From the opening moments of the Las Vegas debate, Wolf Blitzer tried
to make it about Donald Trump, whether he wants to isolate America, and
whether he is “unhinged.”
Jeb Bush, languishing in the polls, took the bait.
Ted Cruz, surging into second place, did not. Marco Rubio, doing well in
the polls, also did not.
And Trump, with a huge lead in the national polls,
calmly deflected the first attack. As I had predicted on the air, Trump
generally avoids bonking his rivals over the head in debate settings,
saving his tougher language for interviews and speeches.
The CNN moderators gave the candidates every
opportunity to bash each other, and the two Cuban-American senators were
happy to answer the call, starting with a spat over NSA surveillance.
Trump, defying some pundits’ predictions that he would smack Cruz
around, didn’t engage in fisticuffs.
Some takeaways: Blitzer did a solid job in keeping
the debate firmly focused on terrorism, a reflection of how
fundamentally the Paris and San Bernardino attacks have transformed the
presidential campaign. This was a high-stakes encounter on dead-serious
subjects.
The entire debate was about projecting strength:
against ISIS, against lone-wolf killers, against the Obama
administration’s approach.
The debate did nothing to dent Trump’s lead, and Cruz
and Rubio lived up to their reputations as the best orators in the
field, probably fighting to a draw. Jeb got in a few licks, and Ben
Carson wasn’t much of a presence.
After Trump finessed Blitzer’s opening question about
his plan to temporarily bar Muslims from entering the country—he
shifted to attacking the Iran nuclear deal as “horrible” and
“disgusting”—Wolf tried again. Why, he asked Bush, did you call Trump’s
plan “unhinged?”
Jeb, rather than seize the moment, began with a wordy
response, but then delivered his practiced line: “Donald is a chaos
candidate, he’d be a chaos president.” But he looks slightly
uncomfortable taking such swings.
Trump was almost dismissive in response, saying “Jeb
doesn’t really believe I’m unhinged,” and adding that the former Florida
governor was only trying to revive his failing campaign.
Conservative radio host Hugh Hewitt tried, and
failed, to entice Cruz into criticizing Trump’s Muslim plan. The senator
shifted to President Obama engaging in “double-speak” on Islamic
terrorism. Hewitt tried again, but Cruz stuck to his game plan of
speaking no evil of The Donald so as not to alienate his supporters.
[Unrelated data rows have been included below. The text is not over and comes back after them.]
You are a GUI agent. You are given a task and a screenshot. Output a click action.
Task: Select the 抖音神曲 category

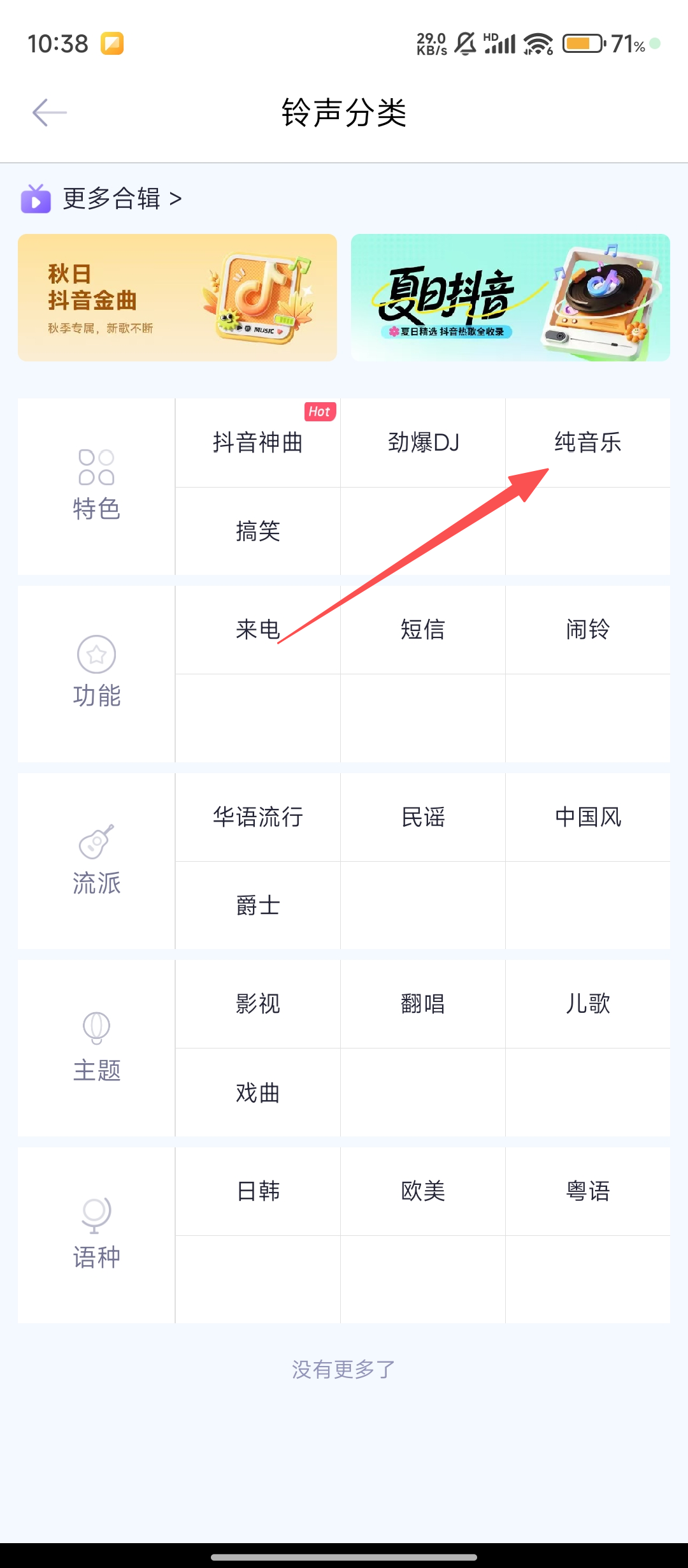[x=258, y=443]
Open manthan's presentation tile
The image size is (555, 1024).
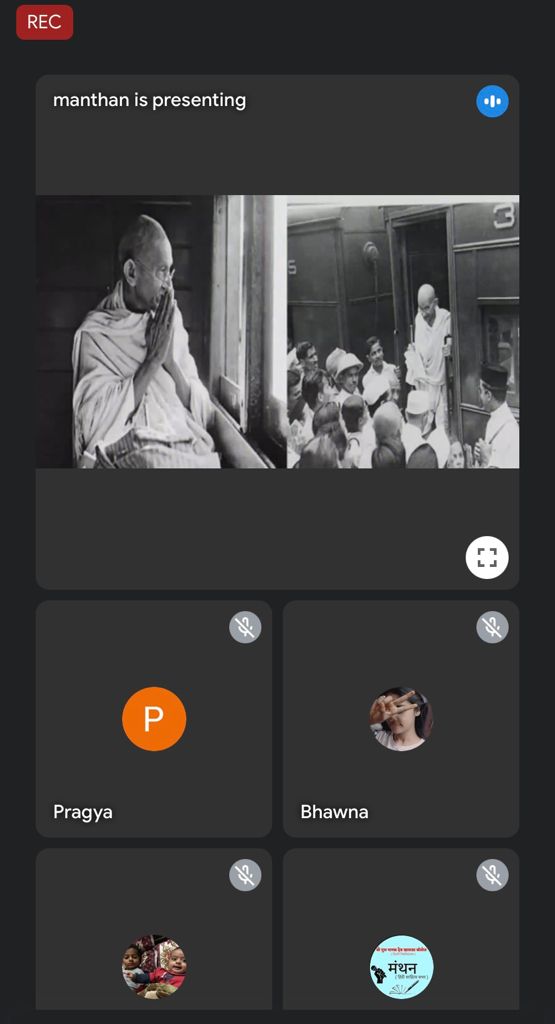(278, 332)
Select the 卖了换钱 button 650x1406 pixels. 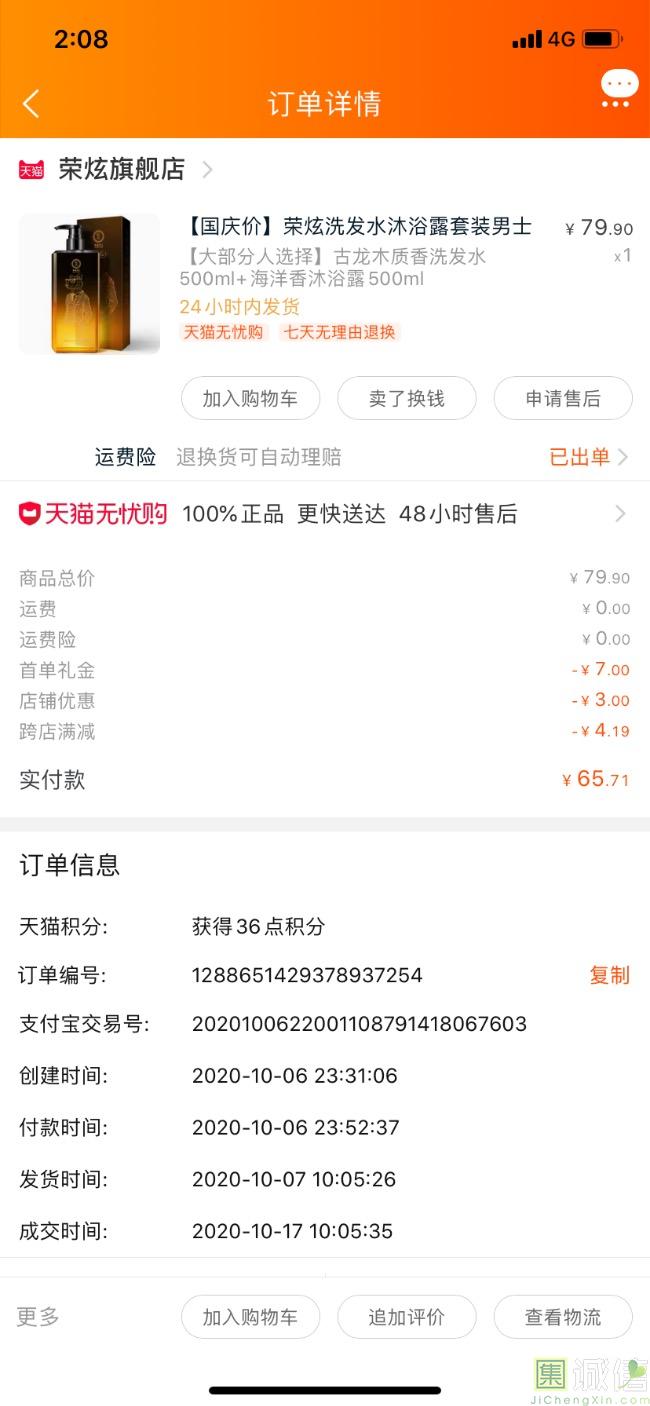406,398
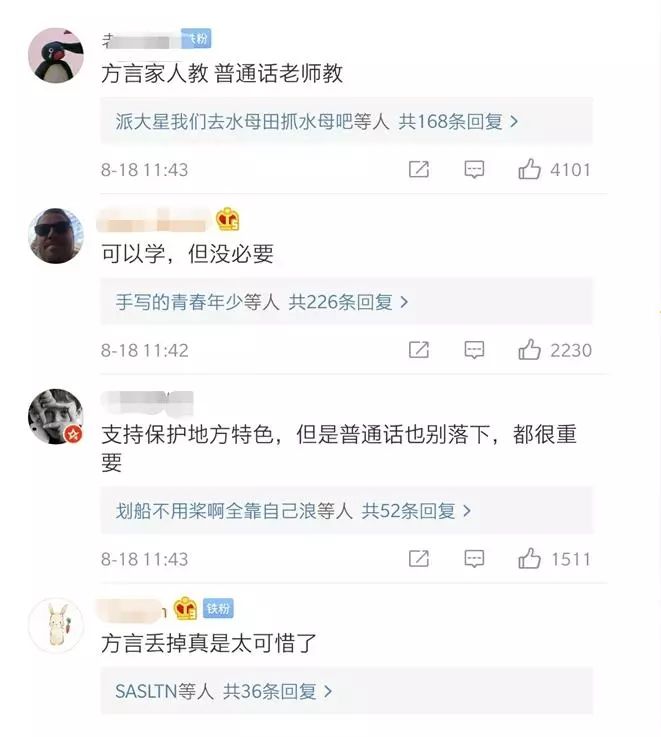Reply to the comment with 2230 likes

(475, 350)
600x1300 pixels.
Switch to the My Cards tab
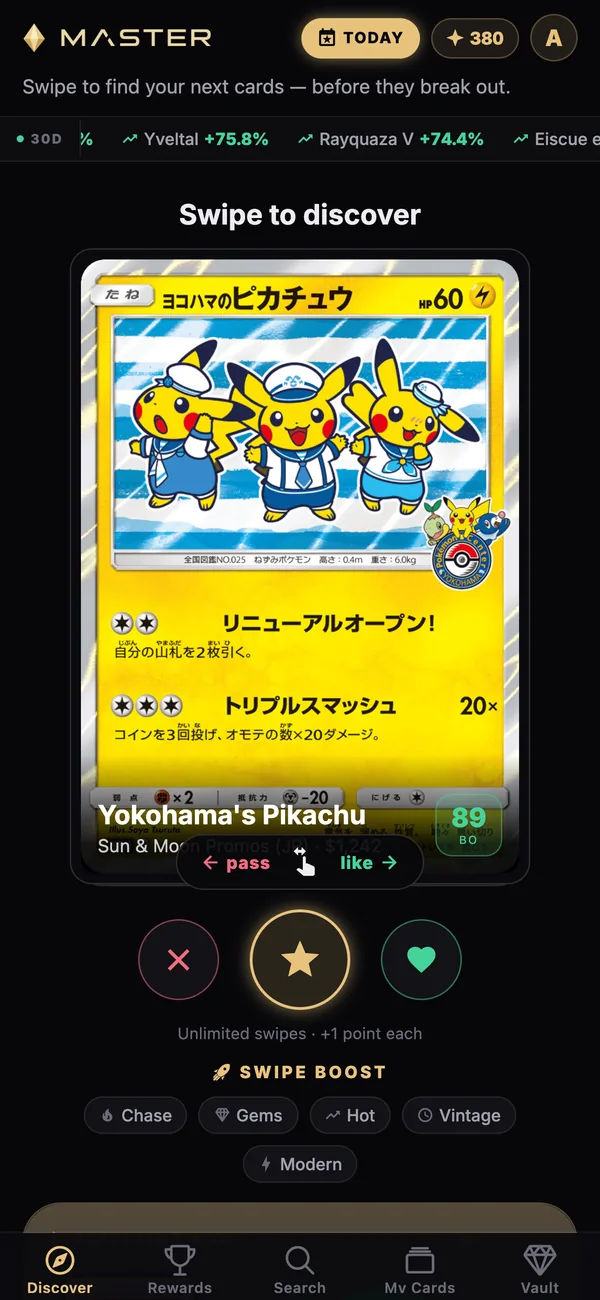tap(420, 1269)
Cruz tried to sidestep a Dana Bash question on his
vote to limit NSA surveillance by saying “the premise of your question
is not accurate.” When Rubio criticized Cruz’s vote, the Texan hit back:
“Marco knows what he’s saying isn’t true.”
Rand Paul, who barely made the debate cutoff, also
whacked Rubio by saying he has more of an allegiance to Sen. Chuck
Schumer and his fellow liberals.
That gave Chris Christie, back on the main stage, an
opening to take on the squabbling senators, saying: “If your eyes are
glazed over like mine…”
Trump’s only moment of agitation came when he scolded
Bush for interrupting him, then said he was “a very nice person, but we
need toughness.”
“Donald, you’re not going to be able to insult your way to the presidency,” Jeb said, sounding annoyed.
“With Jeb’s attitude, we will never be great again,” Trump said evenly.
The Donald chided CNN in the second hour, though not
with Newt Gingrich-like force, calling it “very sad” that the moderators
kept feeding the others lines that “Mr. Trump said this”—and were doing
it for ratings. He seemed annoyed only when Bush said he doesn’t get
his information “from the shows,” Saturday morning or Sunday morning—a
reference that most of the audience missed because Jeb didn’t explain it
was an old Trump comment.
“I’m at 42 and you’re at 3!” Trump proclaimed, wielding polling numbers as a weapon.
No question the CNN team asked could get the GOP candidates to retreat a centimeter from the tough terror talk.
Would Trump close down the Internet to stop ISIS?
He said it wasn’t a question of freedom of speech: “I
don’t want them using our media,” before clarifying that the efforts
would be narrowly targeted.
Had Cruz said he would carpet-bomb ISIS until the sand glows in the dark?
He would bomb until we “utterly and completely destroy ISIS,” Cruz said, before clarifying he didn’t mean cities.
Even Carson didn’t flinch when Hewitt, in a question
that drew boos, asked: “You are okay with the deaths of thousands of
innocent children?”
At times, there was so much tough talk that the rivals’ rhetoric seemed to blur and they canceled each other out.
No one dominated the stage, as in some past debates.
Trump went to Las Vegas with a huge lead and leaves the same way. Cruz
and Rubio showed up in second and third place, and if their
counterpunching changed that equation, it was not immediately evident.
None of the other contenders had a breakout moment. And the country got a
powerful reminder that we are at war.